What is required:
A picture should never appear in your copy. Transcribe the listing exactly from its first line through the line with "This screenshot has width=950, height=675.", both ends included.

Task inputs:

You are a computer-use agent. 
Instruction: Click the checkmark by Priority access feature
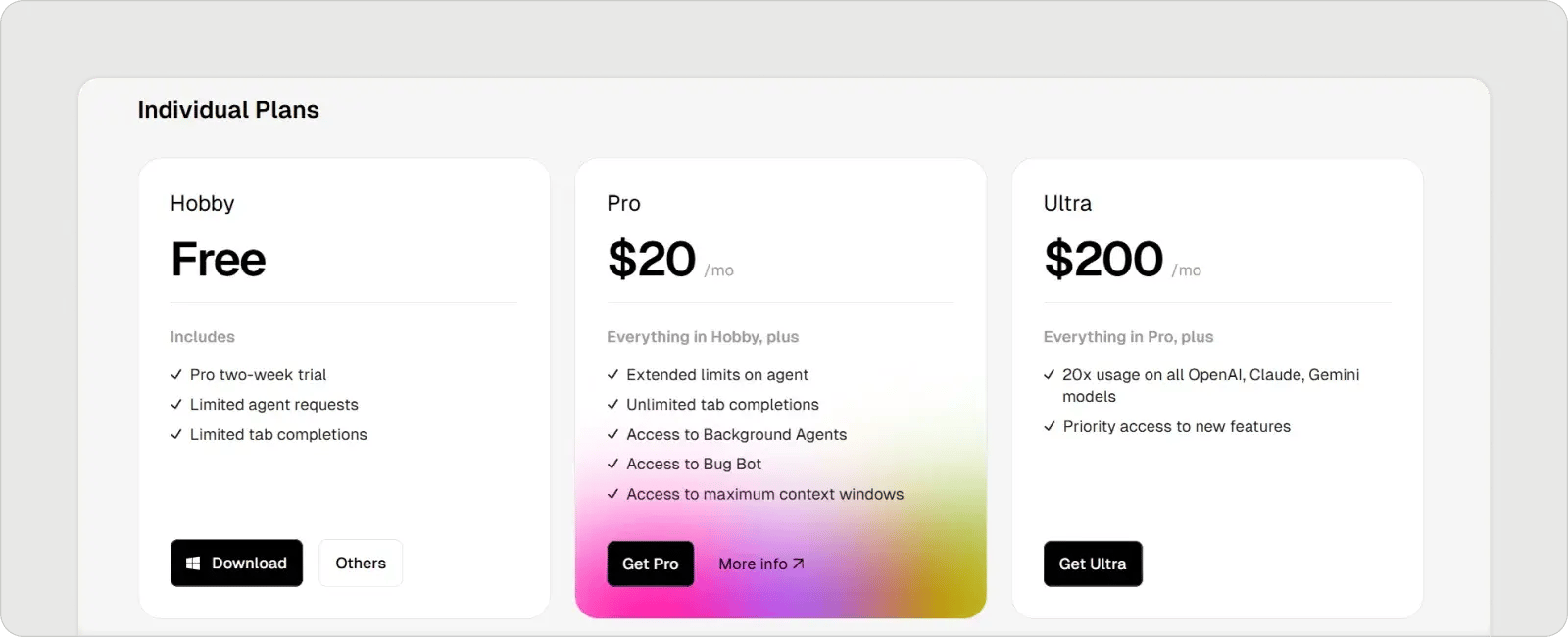coord(1050,426)
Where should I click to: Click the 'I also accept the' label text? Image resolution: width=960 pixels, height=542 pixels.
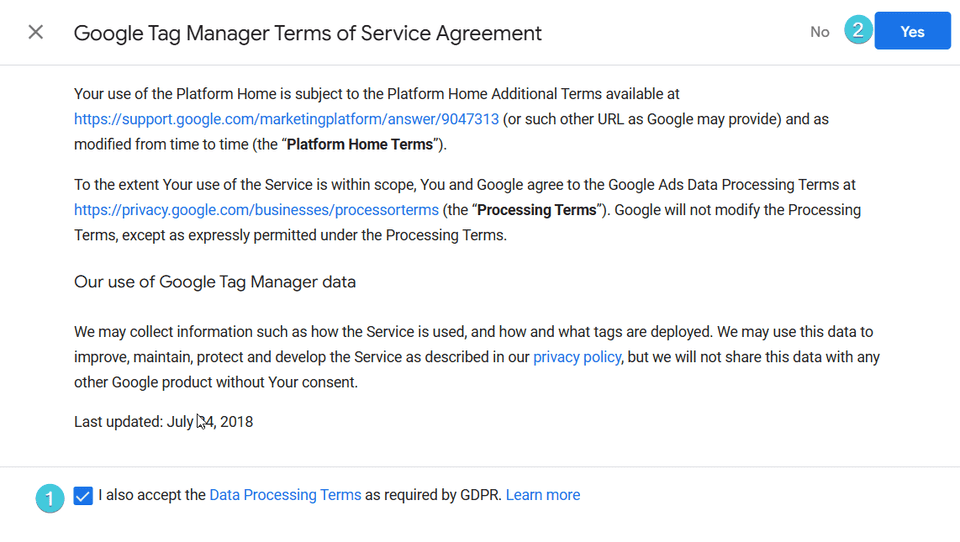(152, 495)
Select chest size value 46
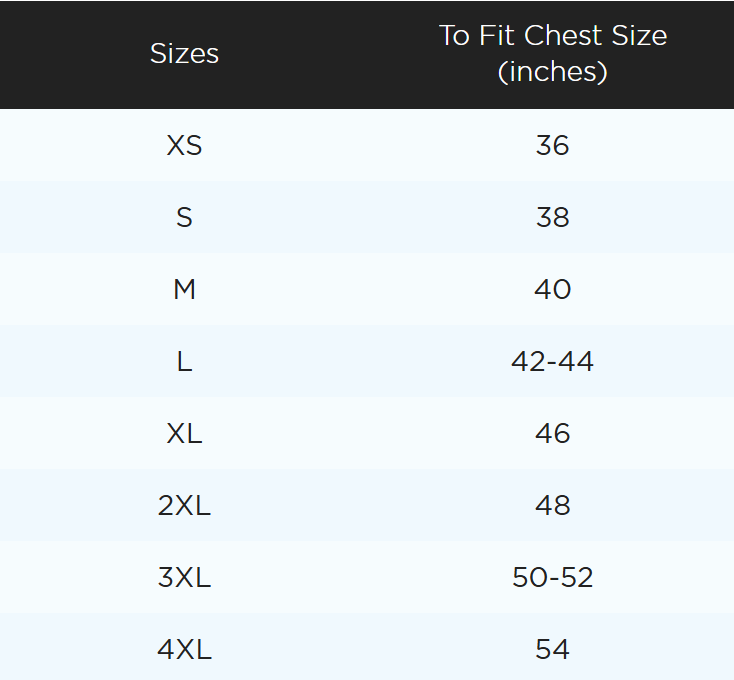 tap(552, 434)
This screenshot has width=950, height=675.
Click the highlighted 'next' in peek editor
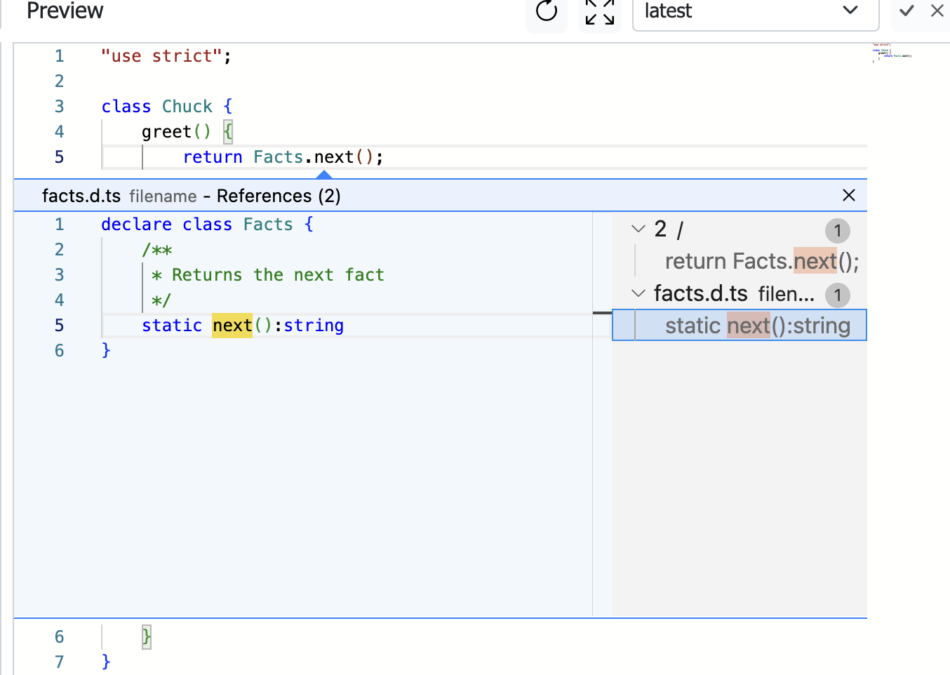[x=232, y=325]
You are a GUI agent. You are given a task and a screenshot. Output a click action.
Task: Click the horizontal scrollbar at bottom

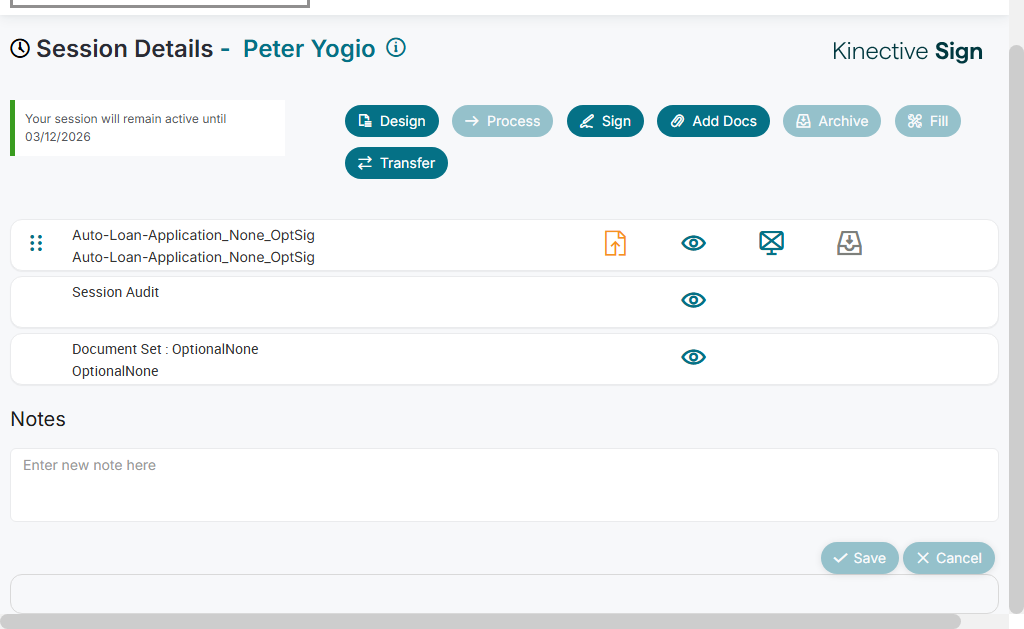[480, 621]
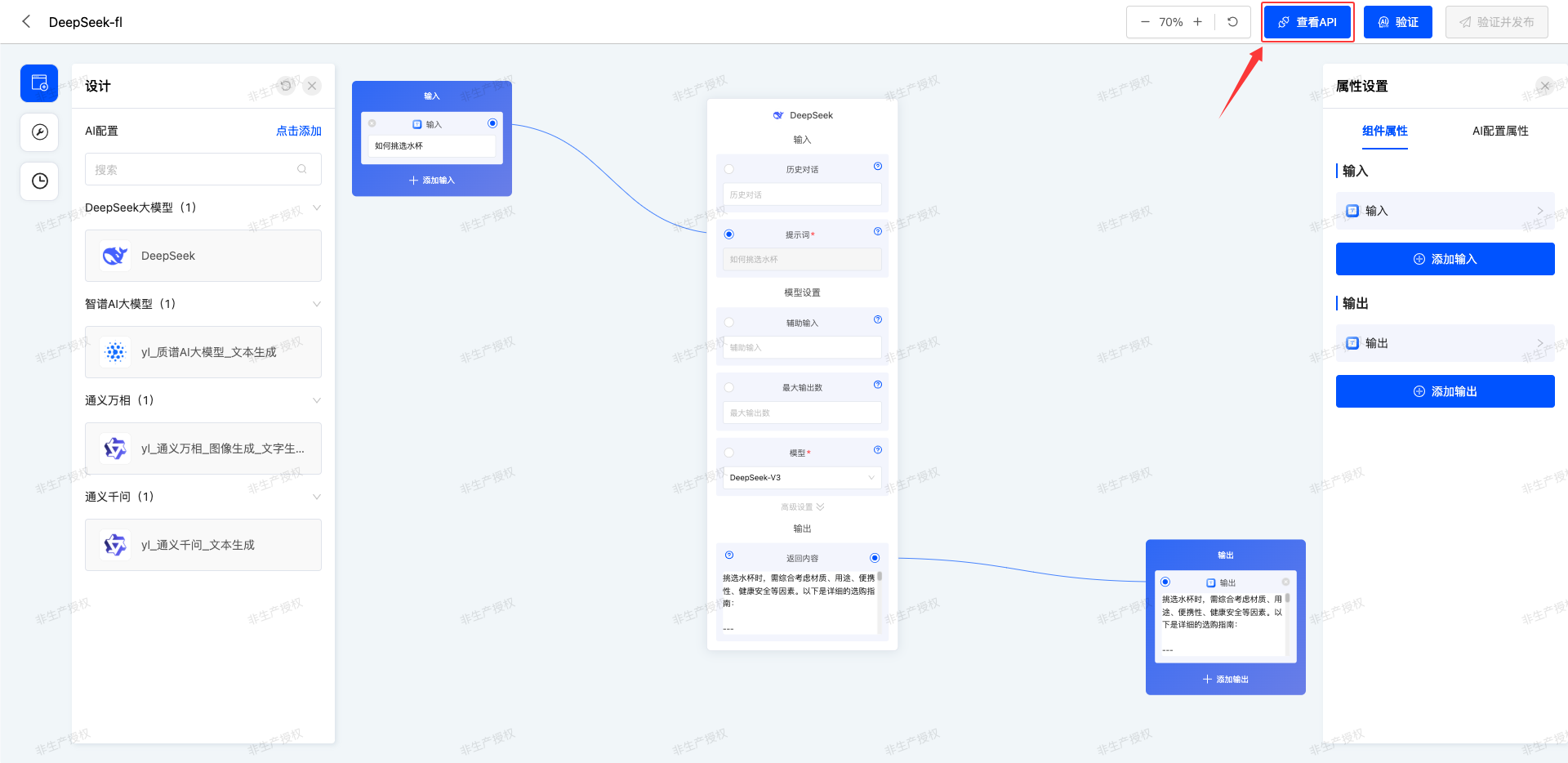The image size is (1568, 763).
Task: Open the history clock sidebar icon
Action: pyautogui.click(x=39, y=181)
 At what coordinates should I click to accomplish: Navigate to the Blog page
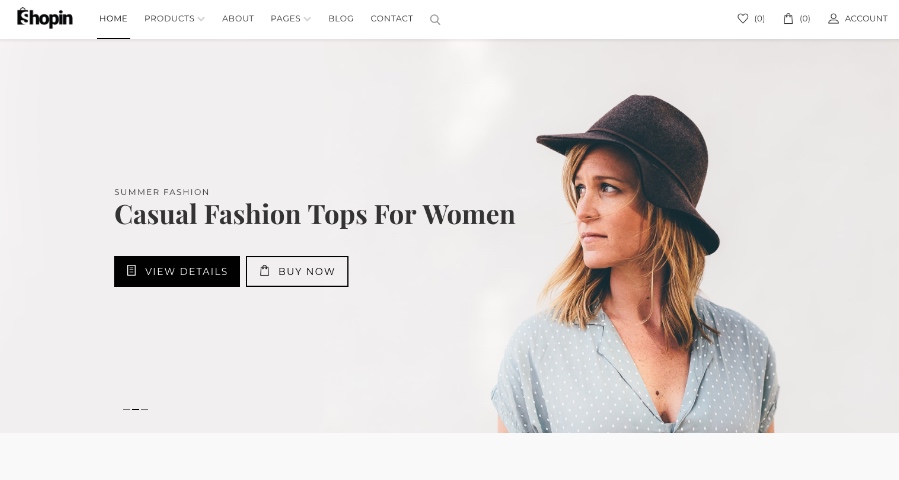click(341, 19)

Exercise answer:
You are a computer-use agent. 
Instruction: Click the checkmark by Priority access feature
coord(1050,426)
Where should I click to: Click the 'I also accept the' label text? Image resolution: width=960 pixels, height=542 pixels.
(152, 495)
Select chest size value 46
 tap(552, 434)
This screenshot has width=950, height=675.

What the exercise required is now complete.